All psychoanalytic practitioners take into account the transference, though in a number of different ways. At this point, maybe I should make it clear that, when I use the term psychoanalytic practitioner, I am doing so as a means of encompassing all those whose clinical work is based solely on psychoanalytic theory, in the widest possible sense of that term i.e. from all schools of psychoanalysis and whatever psychoanalytic professional title they use, ranging from psychoanalyst to psychoanalytic psychotherapist. There are, of course, other such professional titles. What I am suggesting is that they all acknowledge the above parameters of psychoanalytic clinical theory.

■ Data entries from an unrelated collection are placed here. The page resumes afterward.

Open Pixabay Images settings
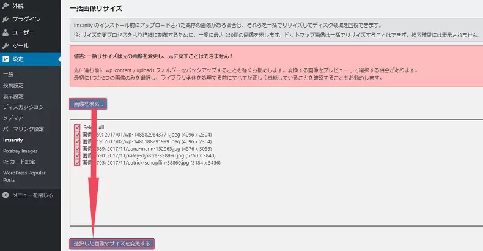 click(x=20, y=151)
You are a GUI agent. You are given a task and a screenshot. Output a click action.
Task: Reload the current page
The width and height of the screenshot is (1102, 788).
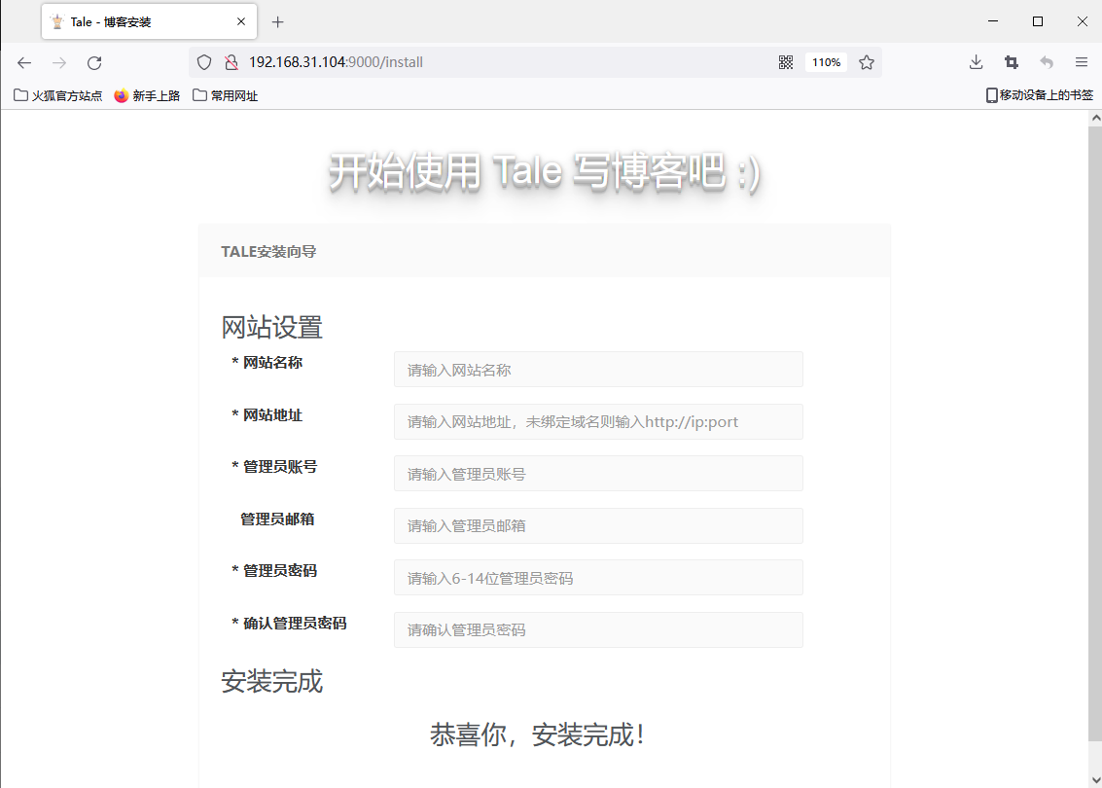pyautogui.click(x=94, y=62)
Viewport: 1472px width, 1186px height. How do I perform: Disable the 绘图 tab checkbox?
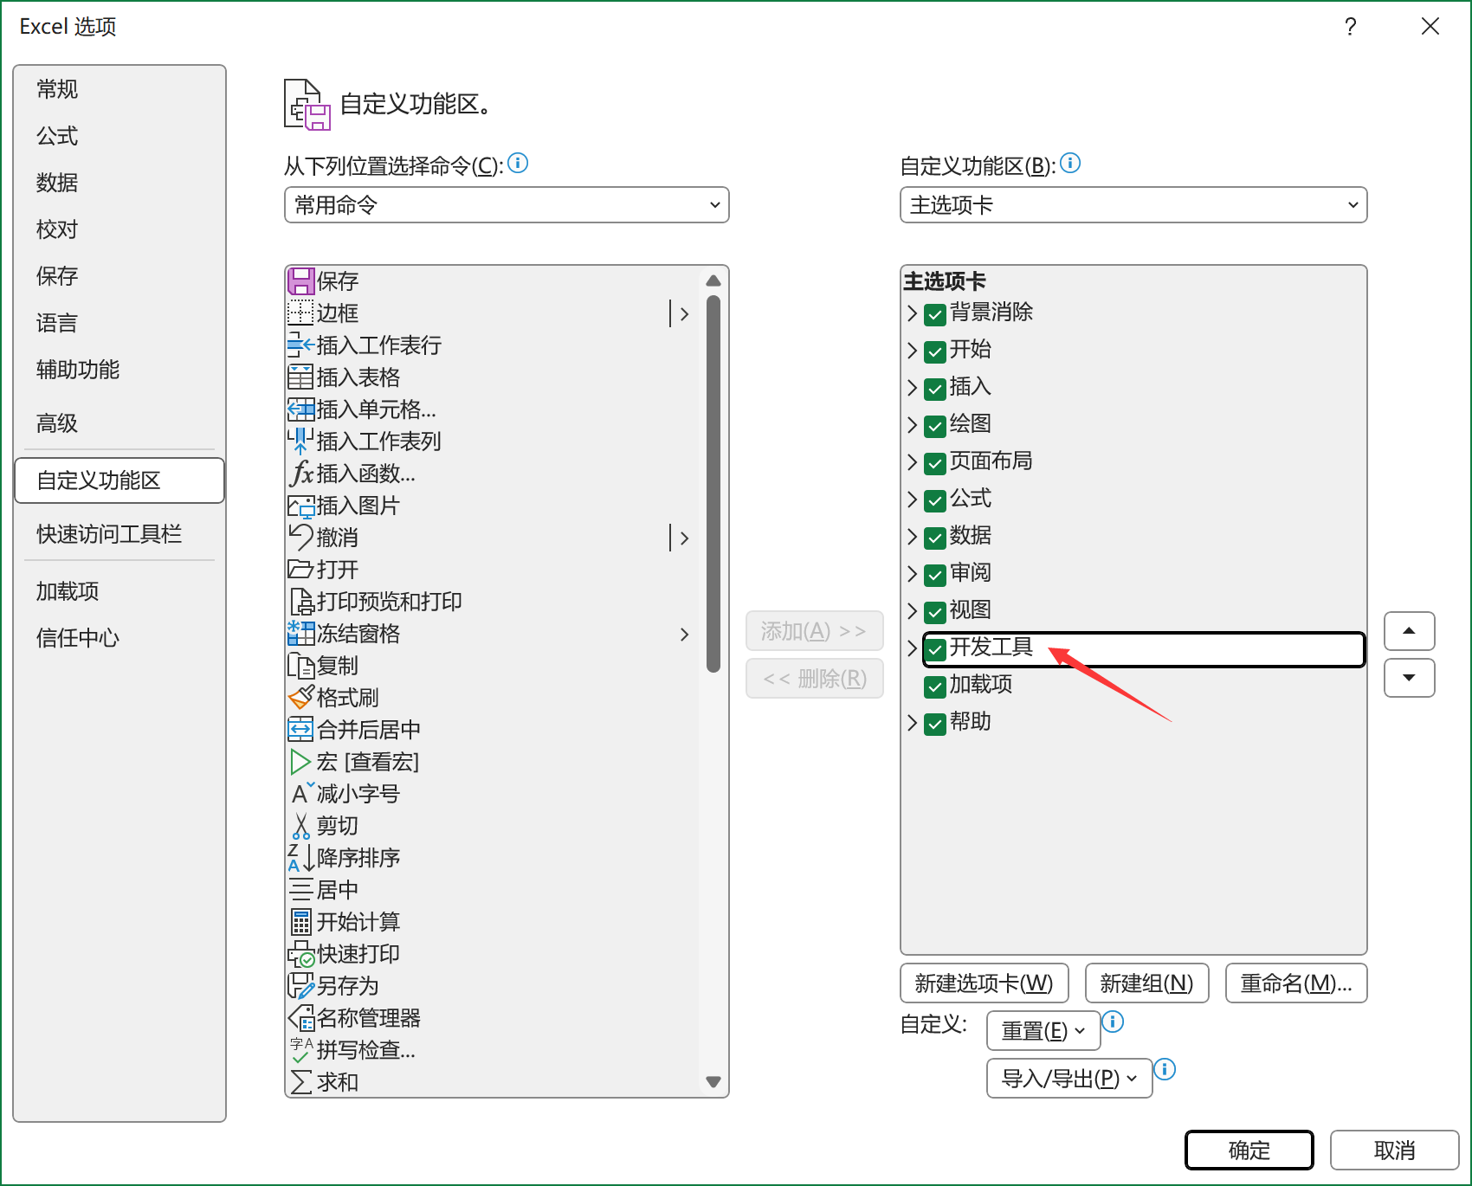[x=935, y=425]
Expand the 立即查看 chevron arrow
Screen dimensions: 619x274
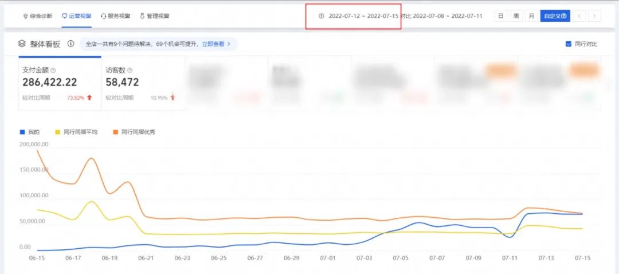pos(229,44)
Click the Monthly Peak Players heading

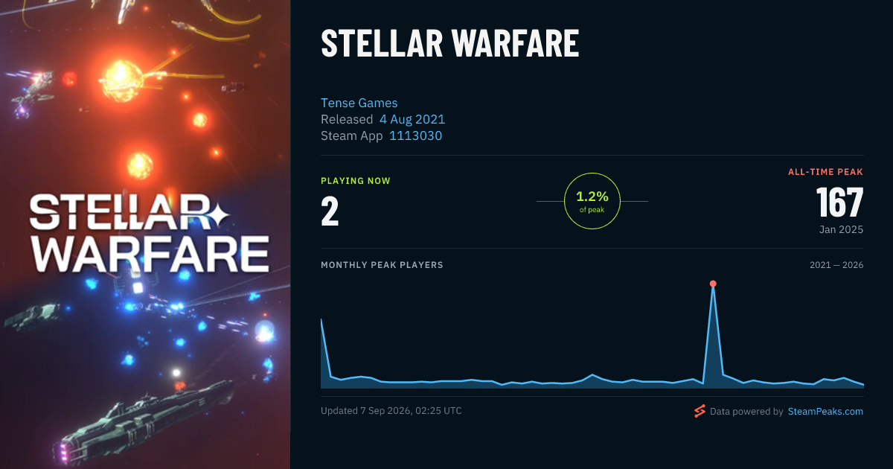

There are, however, profound differences within psychoanalytic clinical practice in relation to how the transference is used. Some practitioners interpret the transference at every opportunity: whatever the patient says is interpreted directly by the analyst as an indication of how the patient feels about the analyst, regardless of whom the patient actually claims to be talking about. Others rarely or never make transference interpretations but listen carefully instead to what their patient is trying to say, in order to understand the nature of the transference and in the hope that, eventually, their patients will realise for themselves, whether directly or indirectly, what is unfolding within that transference relationship. Some practitioners will make transference interpretations to their patients from the very beginning of an analysis. Others assume that their patients will feel persecuted by them if they interpret the transference too early in the analysis and will wait, sometimes many months or even years, until they are able to conclude that their patients are ready to receive their interpretations of the transference and are able to make use of them.

But the patient is not the only one to encounter the transference. Analysts also have transference feelings about their patients. Some practitioners pay attention to such feelings and often pay particular heed to them when they conclude that these are not stricly manifestations of their own feelings but that they arise out of unconscious or non-verbal communications by patients of their projections onto the analyst. We usually refer to such situations as the countertransference. However, few analysts will openly talk of their own feelings within the analysis. Many other practitioners, while aware of their feelings towards their patients, regard these as an intrusion and strive to ensure that they do not influence in any way the analytic encounter with their patients.